ABS-CBN Sports on Jun 01, 2016 05:16 PM
AIBA green-lights pro boxers to compete in Olympics
Chinese boxer Hu Jianguan, right, practices his punch next to his teammates as they train for the Rio 2016 Olympic Games at Beijing Olympic Sports Center in Beijing, Tuesday, May 3, 2016. (AP Photo/Andy Wong)

GRAHAM DUNBAR
AP Sports Writer

  
LAUSANNE, Switzerland (AP) — Professional boxers can compete at the Olympics in Rio de Janeiro, if they qualify.

An overwhelming vote by the sport's governing body, known as AIBA, on Wednesday allows any boxer to try to qualify next month and earn selection for their national team. But AIBA's plan has been criticized across the professional ranks as a move toward dangerous mismatches between established boxers and inexperienced amateurs.

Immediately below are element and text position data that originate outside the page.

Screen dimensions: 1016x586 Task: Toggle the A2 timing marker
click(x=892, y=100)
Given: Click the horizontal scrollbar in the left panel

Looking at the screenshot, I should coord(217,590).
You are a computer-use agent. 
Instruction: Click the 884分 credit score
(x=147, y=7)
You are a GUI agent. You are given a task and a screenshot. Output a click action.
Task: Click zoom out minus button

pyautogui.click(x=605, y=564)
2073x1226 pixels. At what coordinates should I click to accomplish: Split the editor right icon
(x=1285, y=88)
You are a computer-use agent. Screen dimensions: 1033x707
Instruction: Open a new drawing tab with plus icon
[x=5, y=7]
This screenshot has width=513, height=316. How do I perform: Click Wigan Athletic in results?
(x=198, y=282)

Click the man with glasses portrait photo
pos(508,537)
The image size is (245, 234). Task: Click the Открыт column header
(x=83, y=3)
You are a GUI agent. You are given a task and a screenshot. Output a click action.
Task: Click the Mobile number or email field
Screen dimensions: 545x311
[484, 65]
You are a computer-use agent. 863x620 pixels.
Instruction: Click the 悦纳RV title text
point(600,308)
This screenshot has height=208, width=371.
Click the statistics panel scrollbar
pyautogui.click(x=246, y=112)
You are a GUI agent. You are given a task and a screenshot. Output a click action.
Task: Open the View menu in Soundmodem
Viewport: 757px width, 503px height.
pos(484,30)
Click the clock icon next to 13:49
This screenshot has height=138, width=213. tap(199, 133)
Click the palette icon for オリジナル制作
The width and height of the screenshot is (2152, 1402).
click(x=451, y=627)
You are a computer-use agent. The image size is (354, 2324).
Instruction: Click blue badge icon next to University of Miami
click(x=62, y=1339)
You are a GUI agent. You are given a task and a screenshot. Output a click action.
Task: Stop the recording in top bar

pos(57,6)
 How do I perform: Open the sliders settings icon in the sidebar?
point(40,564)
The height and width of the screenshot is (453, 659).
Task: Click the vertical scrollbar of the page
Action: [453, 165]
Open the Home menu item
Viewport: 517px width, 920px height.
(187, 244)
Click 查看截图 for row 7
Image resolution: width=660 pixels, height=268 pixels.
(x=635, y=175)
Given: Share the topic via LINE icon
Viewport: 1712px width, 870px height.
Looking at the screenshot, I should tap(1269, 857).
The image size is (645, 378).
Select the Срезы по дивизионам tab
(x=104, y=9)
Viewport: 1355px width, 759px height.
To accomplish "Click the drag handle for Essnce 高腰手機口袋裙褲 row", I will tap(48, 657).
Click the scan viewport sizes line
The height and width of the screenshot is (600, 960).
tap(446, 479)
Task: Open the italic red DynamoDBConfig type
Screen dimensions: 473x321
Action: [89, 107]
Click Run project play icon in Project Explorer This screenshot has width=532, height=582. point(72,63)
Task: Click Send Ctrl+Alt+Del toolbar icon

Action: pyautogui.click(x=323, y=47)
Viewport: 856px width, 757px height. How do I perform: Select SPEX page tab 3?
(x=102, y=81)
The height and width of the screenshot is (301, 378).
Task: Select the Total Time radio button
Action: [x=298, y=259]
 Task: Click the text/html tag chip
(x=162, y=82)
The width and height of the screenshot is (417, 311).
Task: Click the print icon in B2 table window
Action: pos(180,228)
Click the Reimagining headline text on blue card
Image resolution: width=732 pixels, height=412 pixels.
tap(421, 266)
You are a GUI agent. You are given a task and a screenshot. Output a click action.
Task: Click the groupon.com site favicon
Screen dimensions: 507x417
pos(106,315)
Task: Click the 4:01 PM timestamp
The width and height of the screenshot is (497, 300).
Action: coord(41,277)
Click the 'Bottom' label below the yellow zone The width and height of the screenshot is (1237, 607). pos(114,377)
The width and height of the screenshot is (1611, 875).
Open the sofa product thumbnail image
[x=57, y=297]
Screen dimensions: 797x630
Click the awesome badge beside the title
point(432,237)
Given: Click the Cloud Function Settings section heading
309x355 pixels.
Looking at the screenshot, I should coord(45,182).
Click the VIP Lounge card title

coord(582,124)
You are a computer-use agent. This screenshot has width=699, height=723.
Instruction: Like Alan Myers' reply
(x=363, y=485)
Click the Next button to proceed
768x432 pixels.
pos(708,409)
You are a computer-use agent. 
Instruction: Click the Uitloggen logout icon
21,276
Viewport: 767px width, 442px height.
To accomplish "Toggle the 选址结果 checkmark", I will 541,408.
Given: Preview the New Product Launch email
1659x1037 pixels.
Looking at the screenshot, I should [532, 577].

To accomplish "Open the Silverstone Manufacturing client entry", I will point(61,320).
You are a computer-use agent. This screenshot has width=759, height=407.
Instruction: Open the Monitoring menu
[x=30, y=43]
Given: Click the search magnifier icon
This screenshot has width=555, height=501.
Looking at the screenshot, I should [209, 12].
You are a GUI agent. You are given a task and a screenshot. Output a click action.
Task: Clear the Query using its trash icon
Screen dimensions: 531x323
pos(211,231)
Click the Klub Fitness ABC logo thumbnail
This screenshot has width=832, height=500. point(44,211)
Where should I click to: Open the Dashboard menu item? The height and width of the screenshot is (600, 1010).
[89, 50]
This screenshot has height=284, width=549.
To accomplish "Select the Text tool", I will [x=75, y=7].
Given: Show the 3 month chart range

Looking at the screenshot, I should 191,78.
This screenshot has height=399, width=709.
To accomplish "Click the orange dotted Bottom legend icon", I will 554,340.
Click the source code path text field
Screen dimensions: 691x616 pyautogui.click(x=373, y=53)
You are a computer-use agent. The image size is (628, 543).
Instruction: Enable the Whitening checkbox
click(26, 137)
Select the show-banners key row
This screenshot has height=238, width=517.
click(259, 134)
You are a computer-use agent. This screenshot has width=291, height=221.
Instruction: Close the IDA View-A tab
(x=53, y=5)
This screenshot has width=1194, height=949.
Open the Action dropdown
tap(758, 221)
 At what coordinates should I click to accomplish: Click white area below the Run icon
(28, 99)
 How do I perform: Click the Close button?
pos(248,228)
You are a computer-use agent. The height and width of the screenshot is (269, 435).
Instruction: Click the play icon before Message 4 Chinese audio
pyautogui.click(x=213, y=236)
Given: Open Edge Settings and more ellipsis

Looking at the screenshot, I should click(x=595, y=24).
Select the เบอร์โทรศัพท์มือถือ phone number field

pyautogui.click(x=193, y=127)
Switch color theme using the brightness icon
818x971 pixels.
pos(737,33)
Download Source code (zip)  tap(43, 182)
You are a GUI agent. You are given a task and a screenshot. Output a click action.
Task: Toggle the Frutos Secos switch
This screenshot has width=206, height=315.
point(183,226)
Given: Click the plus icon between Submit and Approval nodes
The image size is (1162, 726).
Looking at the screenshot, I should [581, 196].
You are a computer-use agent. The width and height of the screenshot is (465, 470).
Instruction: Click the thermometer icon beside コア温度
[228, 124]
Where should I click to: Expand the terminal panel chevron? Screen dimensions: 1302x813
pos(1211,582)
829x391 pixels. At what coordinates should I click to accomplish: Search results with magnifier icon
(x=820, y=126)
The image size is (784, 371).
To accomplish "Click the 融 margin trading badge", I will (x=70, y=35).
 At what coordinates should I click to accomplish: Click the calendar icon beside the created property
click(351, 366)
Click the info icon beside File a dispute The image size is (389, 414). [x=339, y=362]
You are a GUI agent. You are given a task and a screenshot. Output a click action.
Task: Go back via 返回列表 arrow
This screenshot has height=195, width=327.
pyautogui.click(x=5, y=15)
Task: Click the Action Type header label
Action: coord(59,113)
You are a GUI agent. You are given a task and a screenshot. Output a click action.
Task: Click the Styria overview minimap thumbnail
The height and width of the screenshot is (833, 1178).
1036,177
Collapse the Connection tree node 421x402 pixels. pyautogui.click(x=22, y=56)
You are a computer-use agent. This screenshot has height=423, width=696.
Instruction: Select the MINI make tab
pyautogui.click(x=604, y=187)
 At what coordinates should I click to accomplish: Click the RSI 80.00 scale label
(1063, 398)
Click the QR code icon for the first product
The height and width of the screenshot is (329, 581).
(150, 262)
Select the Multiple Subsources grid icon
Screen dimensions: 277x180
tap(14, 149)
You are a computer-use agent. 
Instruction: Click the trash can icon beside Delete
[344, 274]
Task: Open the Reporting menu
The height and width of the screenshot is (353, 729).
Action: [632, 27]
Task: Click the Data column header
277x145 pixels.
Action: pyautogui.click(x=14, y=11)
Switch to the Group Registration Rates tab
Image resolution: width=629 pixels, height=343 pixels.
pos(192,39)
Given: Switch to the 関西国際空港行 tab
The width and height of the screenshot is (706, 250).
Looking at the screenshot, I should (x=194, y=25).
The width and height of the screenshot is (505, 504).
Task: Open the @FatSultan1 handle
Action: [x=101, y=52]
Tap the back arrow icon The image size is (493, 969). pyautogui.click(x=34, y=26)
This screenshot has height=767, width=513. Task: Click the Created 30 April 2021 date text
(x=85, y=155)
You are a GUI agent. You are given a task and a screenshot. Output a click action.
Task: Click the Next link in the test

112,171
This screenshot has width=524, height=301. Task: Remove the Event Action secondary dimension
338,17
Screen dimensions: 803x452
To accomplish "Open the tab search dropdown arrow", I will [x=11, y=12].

"At the moment it is difficult to anticipate (how many), but there will be some who want to get qualification," AIBA President CK Wu said after a special meeting of member federations.

Although Manny Pacquiao had been slated to be a superstar attraction in Rio, he decided last week to focus on his political career after being elected a senator in the Philippines.

Of 88 federations who came to Lausanne for the single-issue meeting, 84 approved the rule change less than 10 weeks before the first bouts in Rio. The other four members abstained, AIBA said.

A total of 26 entry places can be earned at an Olympic qualifying tournament in Venezuela next month, AIBA said.

Wu has consistently pushed to extend AIBA's influence over professional boxing, and already relaxed rules to allow paid fighters to compete at the Olympics.

In 2013, eligibility for Rio was given to boxers who are signed to AIBA-run professional tournaments.

It is unclear how many professional fighters would be attracted by an Olympic tournament — fighting up to five times over two weeks and going unpaid.

Some would also likely not meet the demands of already being in a testing regime with their national federation approved by the World Anti-Doing Agency.

"We know some of them have been but we can't tell exactly how many," said Wu, ruling out awarding wild-card entries to high-profile names.